Entries taken from a collection:
========================
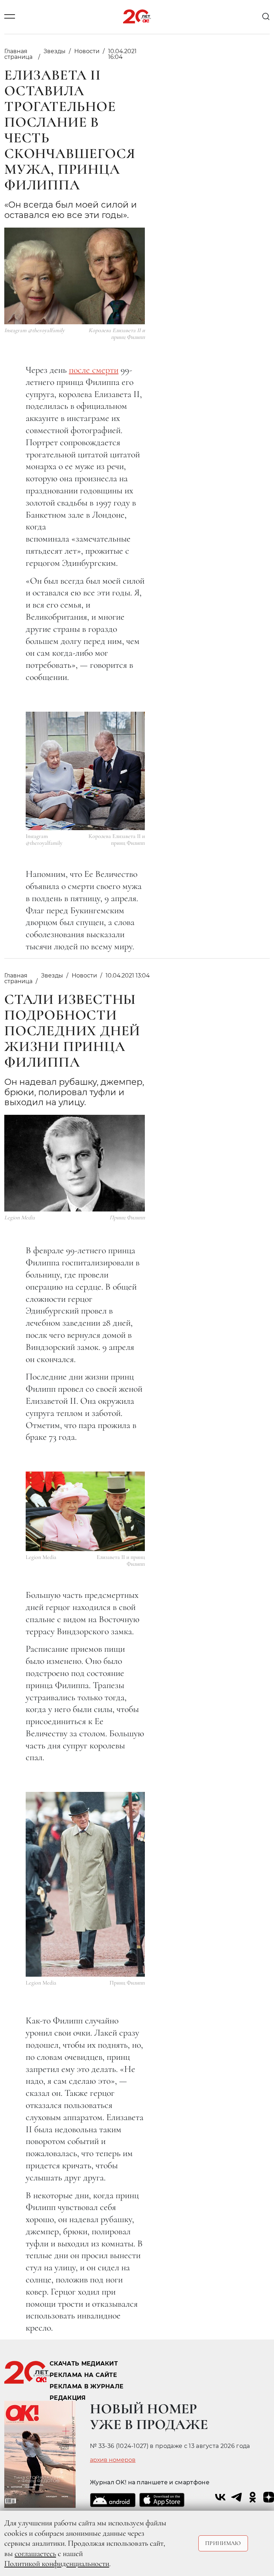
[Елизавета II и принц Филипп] (85, 1511)
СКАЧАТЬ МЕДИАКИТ (84, 2363)
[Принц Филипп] (85, 1884)
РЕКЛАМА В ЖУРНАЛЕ (86, 2386)
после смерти (93, 369)
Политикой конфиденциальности (56, 2563)
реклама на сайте (83, 2375)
========================
» **Problem description**:
Reproduce these records exactly, but not the pictures.

» **Written answer**:
[Елизавета II и принц Филипп] (85, 1511)
СКАЧАТЬ МЕДИАКИТ (84, 2363)
[Принц Филипп] (85, 1884)
РЕКЛАМА В ЖУРНАЛЕ (86, 2386)
после смерти (93, 369)
Политикой конфиденциальности (56, 2563)
реклама на сайте (83, 2375)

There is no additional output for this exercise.